The study is designed to assess the safety and PK of AT-007 in healthy subjects and subjects with Classic Galactosemia as well as the effect of AT-007 on biomarkers of galactose metabolism (galactose, galactitol, and other galactose metabolites) in subjects with Classic Galactosemia.

This study consists of 4 parts:

* Part A (SAD) in 32 healthy subjects. Once daily oral escalating dose (6 active, 2 placebo).

* Part B and C (MAD for 7 days) in 36 healthy subjects. Once daily multiple daily dosing (8 active, 2 placebo per each dose cohort).

* Part D (SAD followed by MAD for 27 days) in 18 subjects with Classic Galactosemia.
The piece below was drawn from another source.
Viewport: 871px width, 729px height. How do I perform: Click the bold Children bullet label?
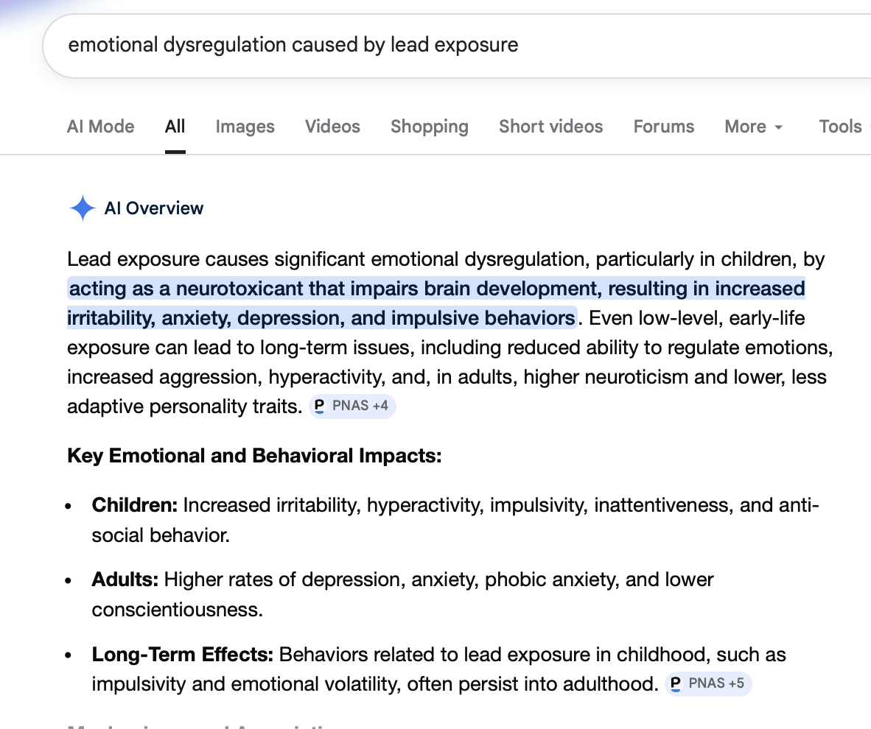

Once daily followed by multiple daily oral dosing (6 active, 2 placebo for each dose cohort).

Study Timeline

• Study Start: 2019-06-21
• Study First Submitted: 2019-08-23
• Study First Submitted QC: 2019-10-03
• Study First Posted: 2019-10-07
• Primary Completion: 2021-12-14
• Study Completion: 2021-12-14
• Results First Submitted: 2023-07-25
• Status Verified: 2024-05
• Results First Submitted QC: 2024-05-29
• Last Update Submitted: 2024-05-29
• Results First Posted: 2024-05-30
• Last Update Posted: 2024-05-30

Recruitment & Eligibility

• Status: COMPLETED
• Sex: All
• Target Recruitment: 114

Inclusion Criteria

• Diagnosis of Classic Galactosemia confirmed by evidence of absent or significantly decreased (<1%) GALT activity in red blood cells and by GALT gene analysis
• Urine galactitol >100 mmol/mol creatinine
• Galactose-restricted diet

Exclusion Criteria

• Complications of CG resulting in disability that, in the opinion of the Investigator, may prevent the subject from completing all study requirements (e.g., severe neurological deficits, severe cognitive impairment, or severe language difficulty).
• Renal disease (eGFR < 90 mL/min/1.73 m2 or albuminuria).

Study & Design

• Study Type: INTERVENTIONAL
• Study Design: PARALLEL

Arm && Interventions

Group	Intervention	Description
Placebo Comparator	Placebo	Placebo is used as a comparator to the experimental arm.
AT-007	AT-007	AT-007 is a CNS and retina penetrant aldose reductase inhibitor.

Primary Outcome Measures

Name	Time	Method
Number of Participants With Treatment-emergent Adverse Events	90 Days after Dosing	To evaluate the safety and tolerability of AT-007 administered to Classic Galactosemia Patients, including clinically-significant changes in clinical laboratory test results, physical examination findings, vital sign evaluations, and electrocardiogram results.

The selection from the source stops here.